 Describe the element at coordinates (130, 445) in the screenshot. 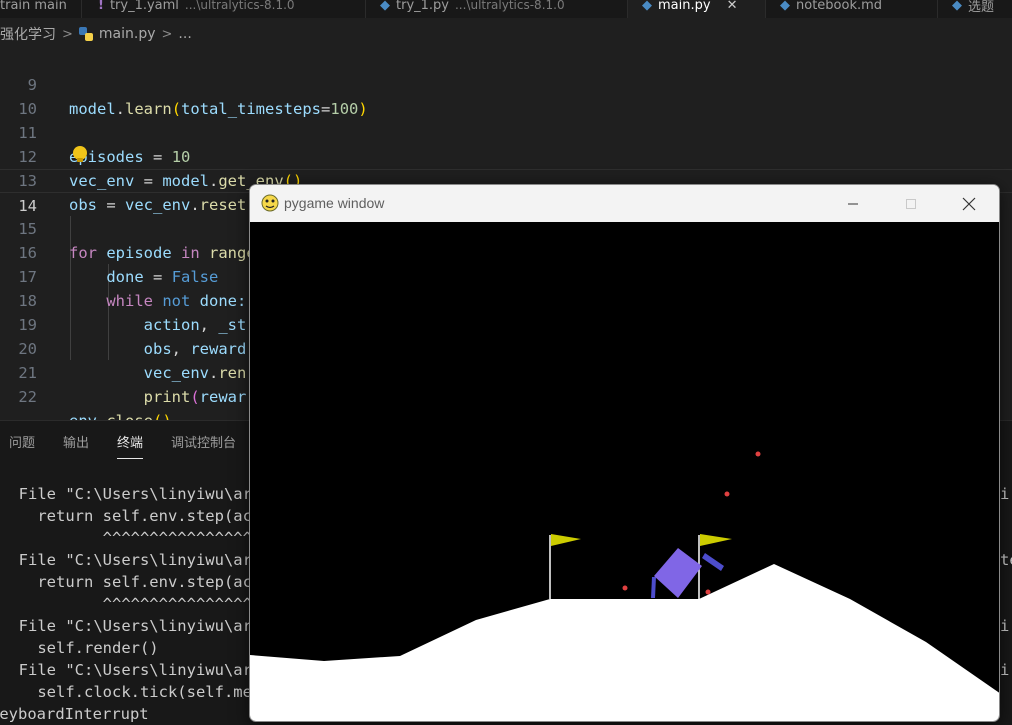

I see `tab-terminal: 终端` at that location.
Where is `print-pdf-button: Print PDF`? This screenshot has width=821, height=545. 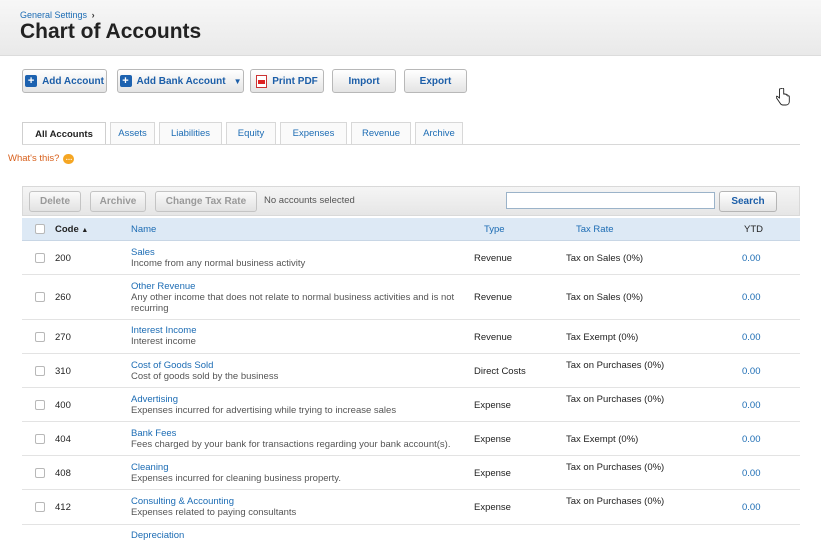
print-pdf-button: Print PDF is located at coordinates (287, 81).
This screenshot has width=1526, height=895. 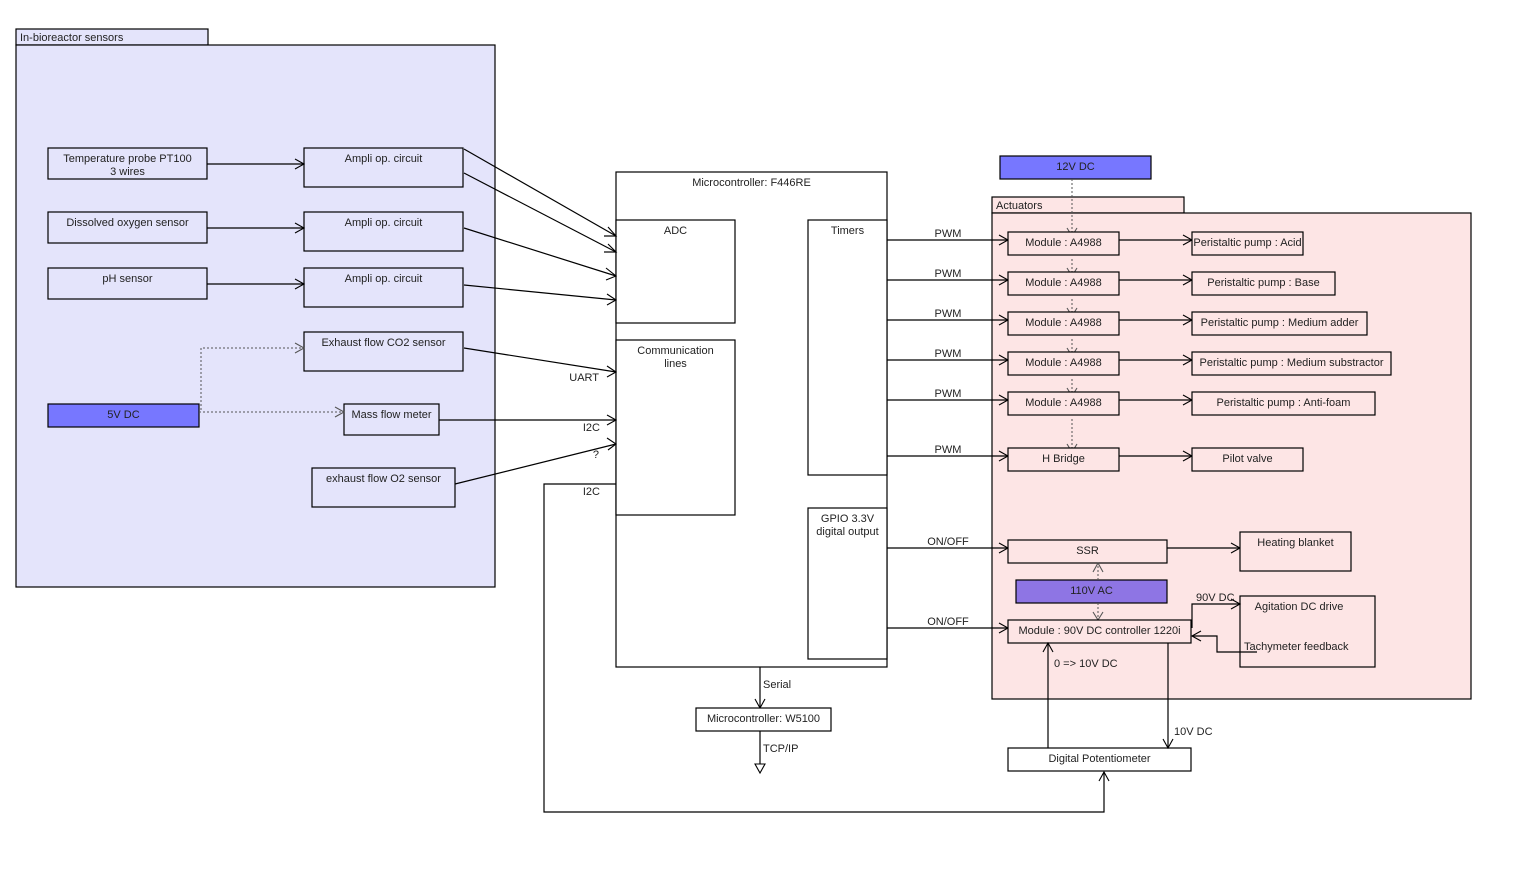 I want to click on package-label: In-bioreactor sensors, so click(x=72, y=38).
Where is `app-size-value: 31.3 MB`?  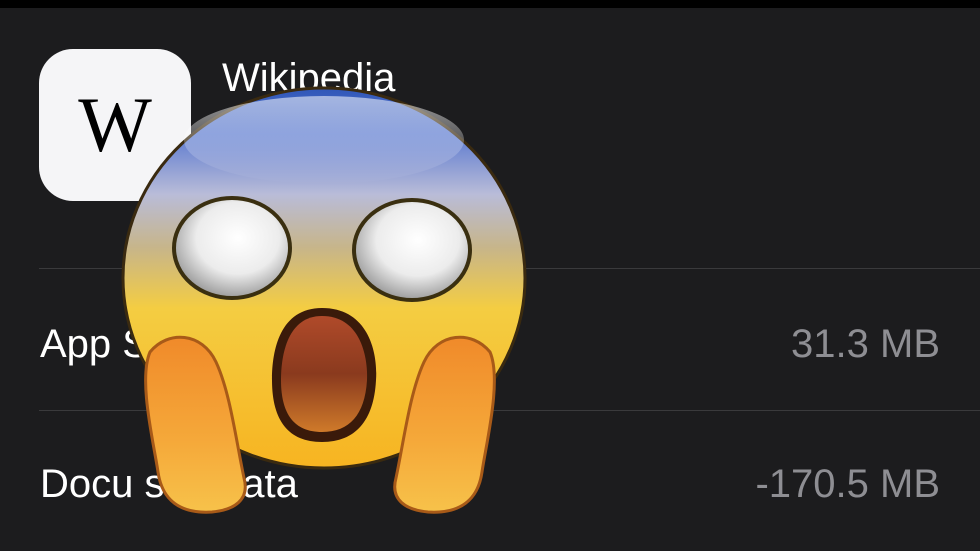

What is expected >> Please convert the rows above, from the start of the rows through the line that contains "print-pdf-button: Print PDF is", into a JSON list of strings with one string per line, skipping blank lines and leaving out the pictures.

Solved problem >>
[
  " Describe the element at coordinates (130, 445) in the screenshot. ",
  "I see `tab-terminal: 终端` at that location.",
  "Where is `print-pdf-button: Print PDF`? This screenshot has width=821, height=545. ",
  "print-pdf-button: Print PDF is located at coordinates (287, 81)."
]